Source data
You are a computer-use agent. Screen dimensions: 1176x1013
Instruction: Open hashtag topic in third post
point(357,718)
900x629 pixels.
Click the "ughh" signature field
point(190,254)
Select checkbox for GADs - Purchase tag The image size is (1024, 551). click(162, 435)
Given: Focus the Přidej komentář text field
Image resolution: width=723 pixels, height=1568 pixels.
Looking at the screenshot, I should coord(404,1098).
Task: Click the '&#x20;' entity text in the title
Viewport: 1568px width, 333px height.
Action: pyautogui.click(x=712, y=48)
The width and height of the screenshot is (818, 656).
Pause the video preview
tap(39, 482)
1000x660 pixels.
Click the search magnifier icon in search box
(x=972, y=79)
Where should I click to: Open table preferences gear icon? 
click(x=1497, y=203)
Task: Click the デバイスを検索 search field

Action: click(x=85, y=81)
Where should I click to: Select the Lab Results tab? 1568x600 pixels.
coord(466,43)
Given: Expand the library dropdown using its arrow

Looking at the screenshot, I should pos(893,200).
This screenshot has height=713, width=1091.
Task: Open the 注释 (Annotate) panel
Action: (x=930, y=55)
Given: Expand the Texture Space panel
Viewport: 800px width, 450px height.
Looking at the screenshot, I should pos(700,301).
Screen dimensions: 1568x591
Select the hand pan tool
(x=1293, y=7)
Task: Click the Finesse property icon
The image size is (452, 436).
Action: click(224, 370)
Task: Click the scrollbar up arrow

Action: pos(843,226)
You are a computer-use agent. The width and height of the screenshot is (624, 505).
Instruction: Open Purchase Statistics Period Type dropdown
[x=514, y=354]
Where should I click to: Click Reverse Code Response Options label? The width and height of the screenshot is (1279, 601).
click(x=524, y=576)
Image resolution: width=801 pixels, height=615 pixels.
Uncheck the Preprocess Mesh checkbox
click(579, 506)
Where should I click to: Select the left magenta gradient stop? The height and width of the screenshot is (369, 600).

== Exercise prompt ==
Every line with "dimensions" in it should be copied from the entries.

== Answer to this exercise ==
You are a computer-use agent. Screen dimensions: 1176x1013
Screen dimensions: 1568x591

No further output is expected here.